Stored data entries:
■ ■ ■ ■ ■

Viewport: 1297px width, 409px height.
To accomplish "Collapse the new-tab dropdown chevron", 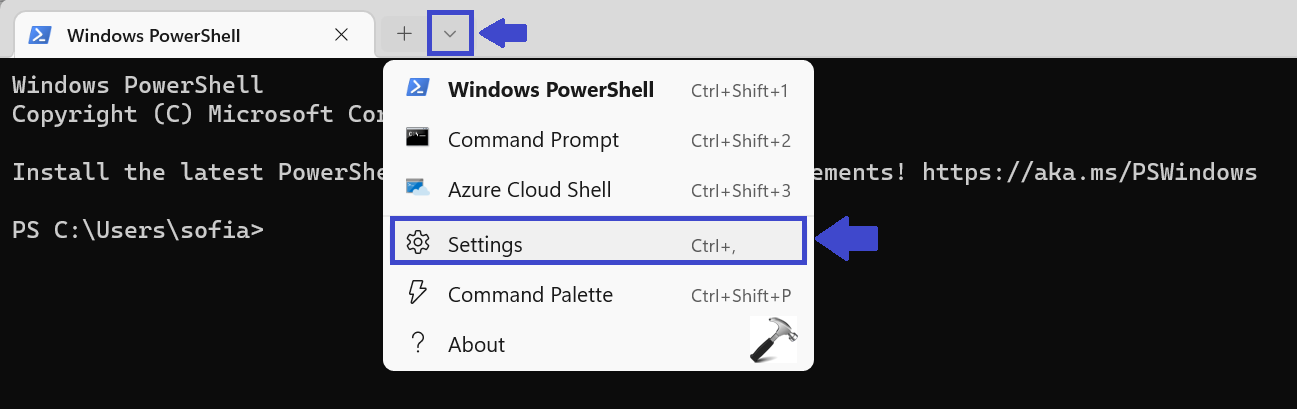I will click(x=450, y=34).
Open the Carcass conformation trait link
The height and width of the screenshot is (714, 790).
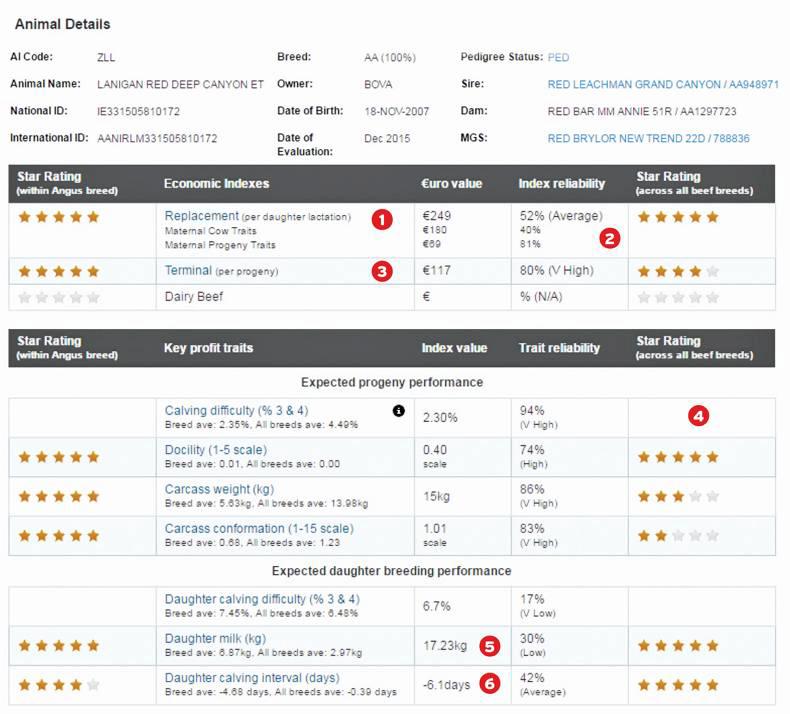258,528
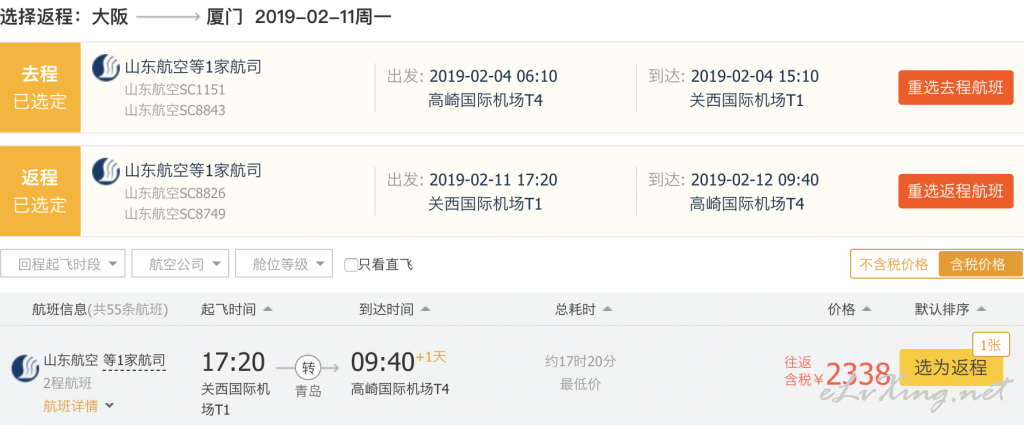Image resolution: width=1024 pixels, height=425 pixels.
Task: Enable the 只看直飞 checkbox
Action: point(351,265)
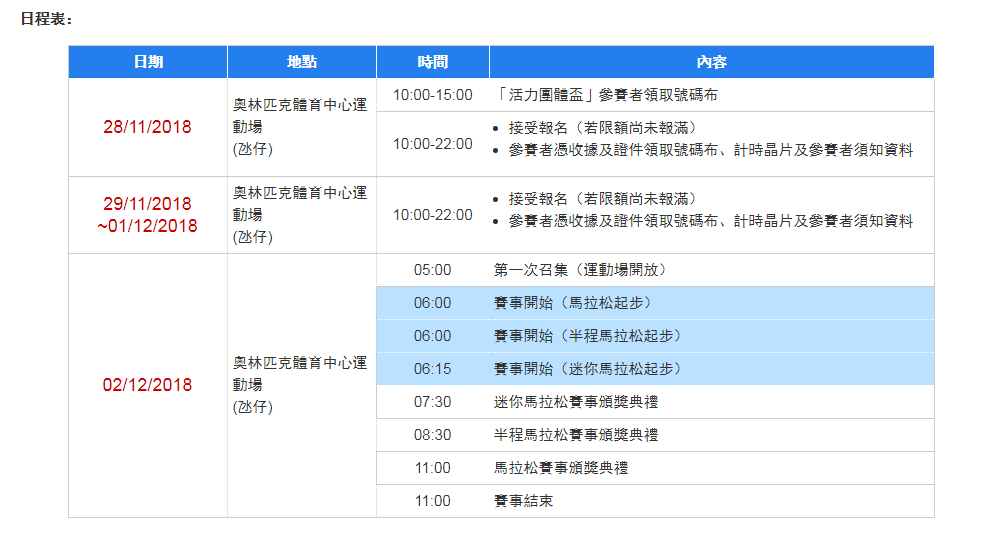Click highlighted row 賽事開始（馬拉松起步）
This screenshot has width=998, height=538.
point(573,303)
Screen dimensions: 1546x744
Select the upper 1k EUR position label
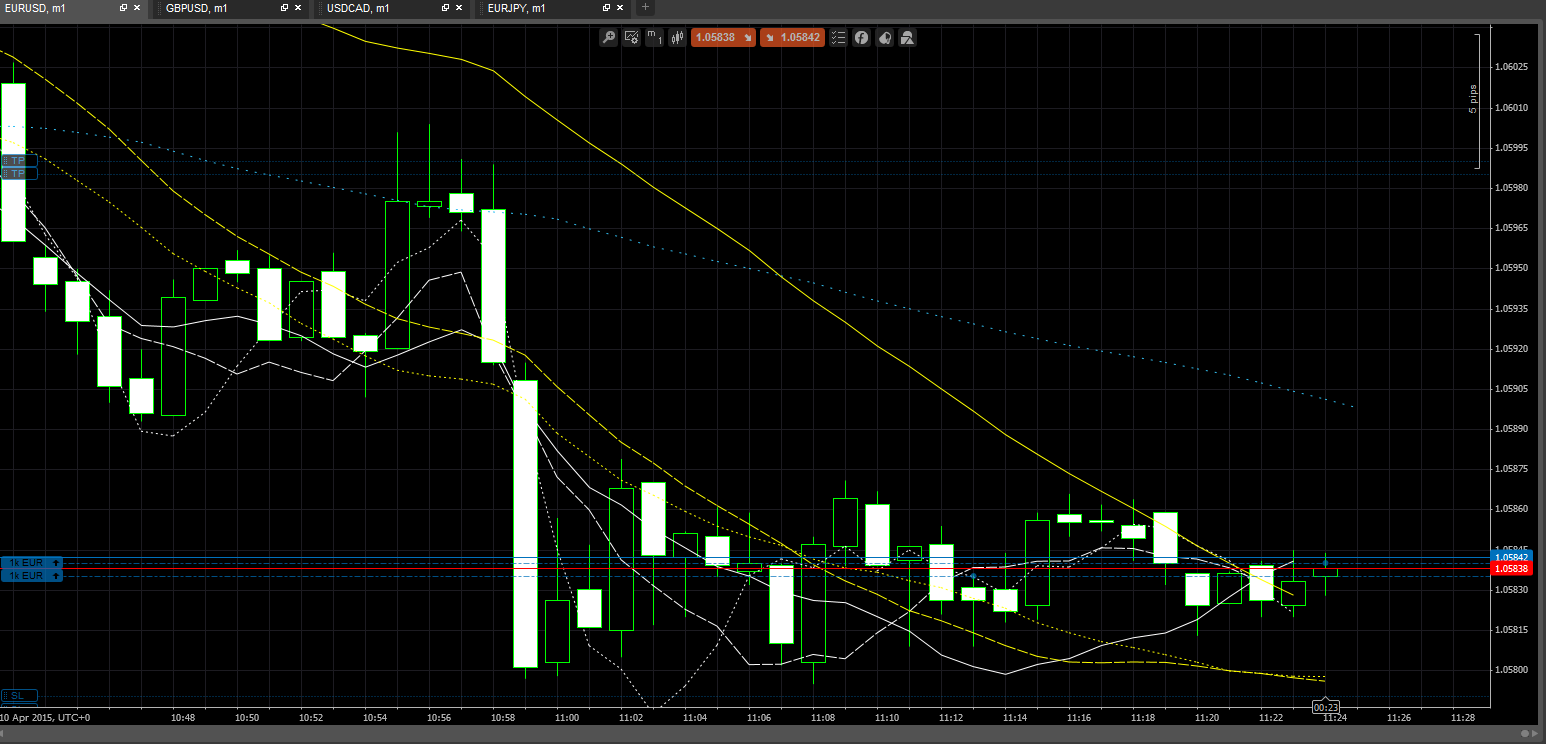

■ ■ ■ ■ ■

■ **Activity**
Print exactly the lines from the line with "The height and" through the end of the data, both ends included, and print no pictures.

■ **Task solution**
The height and width of the screenshot is (714, 790).
258,528
Image resolution: width=1024 pixels, height=425 pixels.
Task: Enable the 只看直飞 checkbox
Action: point(351,265)
Click highlighted row 賽事開始（馬拉松起步）
This screenshot has width=998, height=538.
point(573,303)
Screen dimensions: 1546x744
Select the upper 1k EUR position label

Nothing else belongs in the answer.